• [Your task]:
Please output the stretch of the items from the line containing "Given: Open the" through the line containing "Looking at the" as a JSON list of strings, one string per line, with blank lines omitted. Leave the pictures out of the answer.
━━━ Entries provided ━━━
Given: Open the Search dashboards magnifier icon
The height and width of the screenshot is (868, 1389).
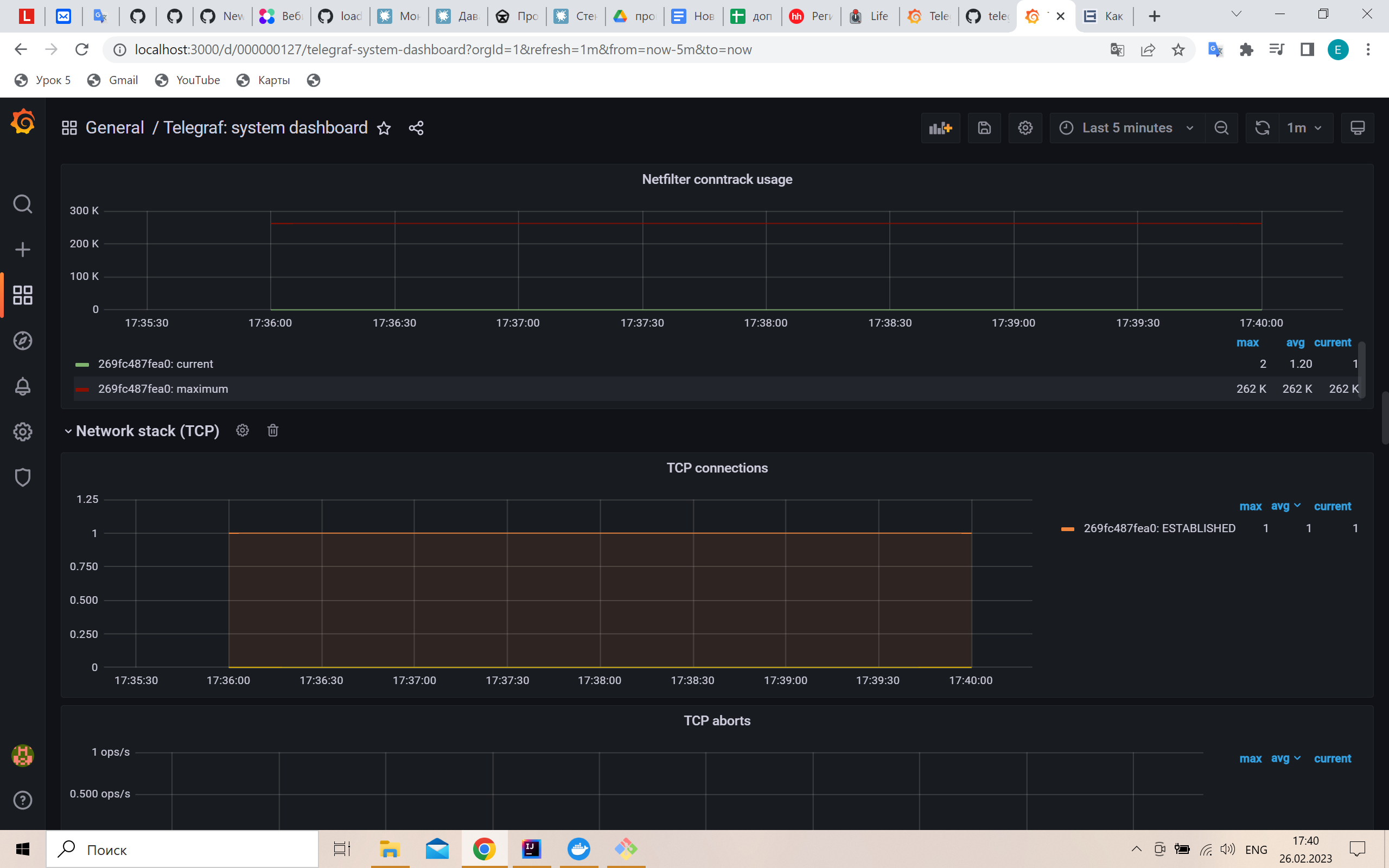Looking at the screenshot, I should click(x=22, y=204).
━━━
━━━ Entries provided ━━━
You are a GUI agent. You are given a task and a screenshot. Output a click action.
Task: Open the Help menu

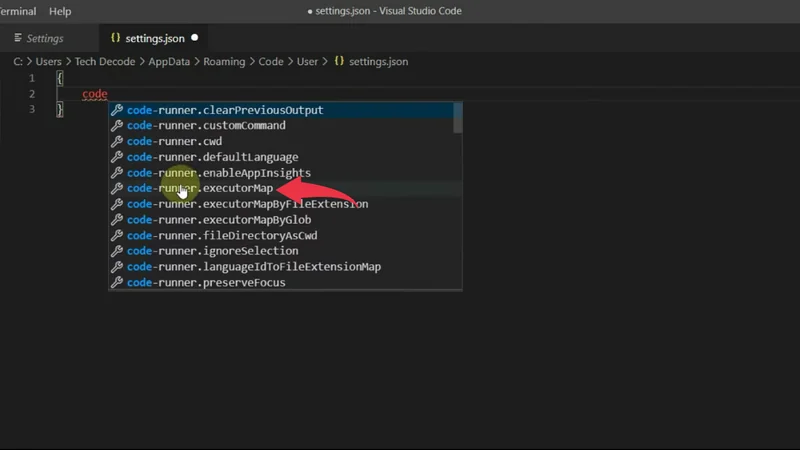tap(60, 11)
━━━
• [Complete output]:
[
  "Given: Open the Search dashboards magnifier icon",
  "The height and width of the screenshot is (868, 1389).",
  "Looking at the screenshot, I should click(x=22, y=204)."
]